Cambia il corpo, la mente, la relazione con la pratica e, se vissuta con maturità, la gara può diventare un acceleratore di crescita, non solo tecnica ma anche emotiva e umana.


Allenarsi per Stare Bene


Non tutti si allenano per combattere o gareggiare. C’è chi pratica semplicemente per stare bene. Un benessere che va oltre la tecnica, oltre il risultato: un equilibrio fisico, mentale ed emotivo. Perché sì, il corpo cambia con l’età, con lo stile di vita, con le esperienze e pretendere di allenarsi a 40, 50 o 60 anni con le stesse modalità di quando se ne avevano 20 non è solo poco realistico: può essere controproducente. Ma questa non è una scelta che arriva solo “dopo”. Anche a vent’anni si può iniziare a praticare senza interesse per la competizione, senza bisogno di dimostrare nulla, ma con il desiderio di ritagliarsi uno spazio di crescita personale.

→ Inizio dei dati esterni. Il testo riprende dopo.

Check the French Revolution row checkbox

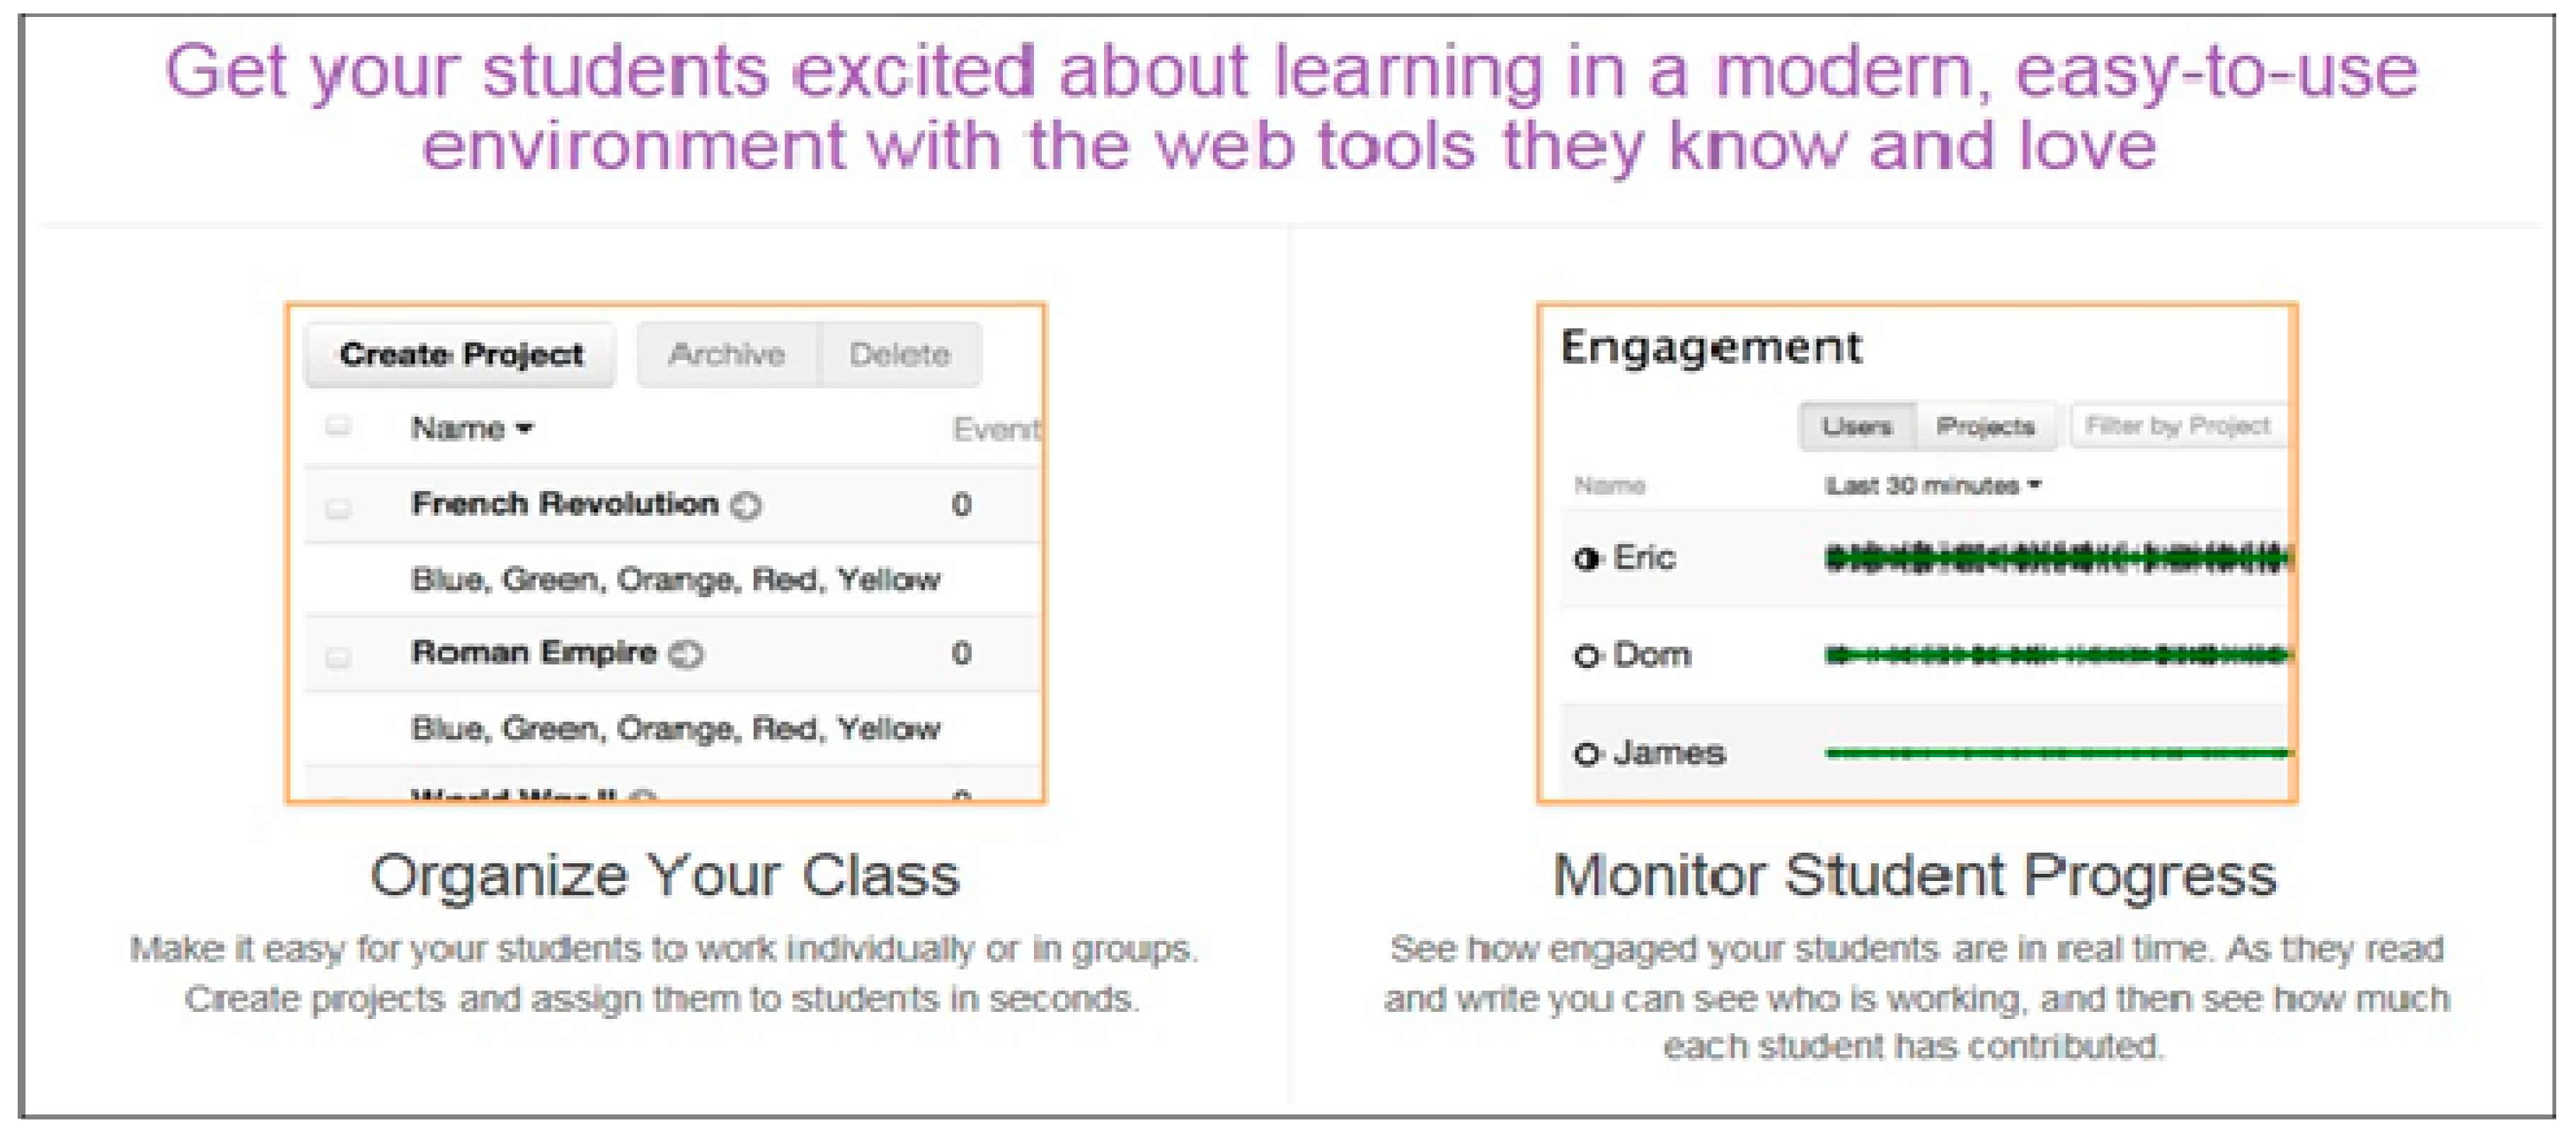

Allenarsi per stare bene significa imparare ad ascoltarsi e adattarsi. A volte vuol dire rallentare. Altre volte, ripartire da zero. Ma sempre con l’idea che la pratica non è una semplice attività, bensì un investimento su di sé.

Allenarsi per stare bene non è un “ripiego”. È una scelta matura, spesso più difficile di quanto sembri, perché richiede di mettere da parte l’ego, la performance, il confronto e tornare all’essenza del gesto. Alla gioia semplice del movimento eseguito bene, alla serenità di un allenamento che lascia il corpo stanco ma la mente leggera.


In fondo, la domanda più utile da farsi è semplice:

"Che tipo di praticante voglio essere oggi?"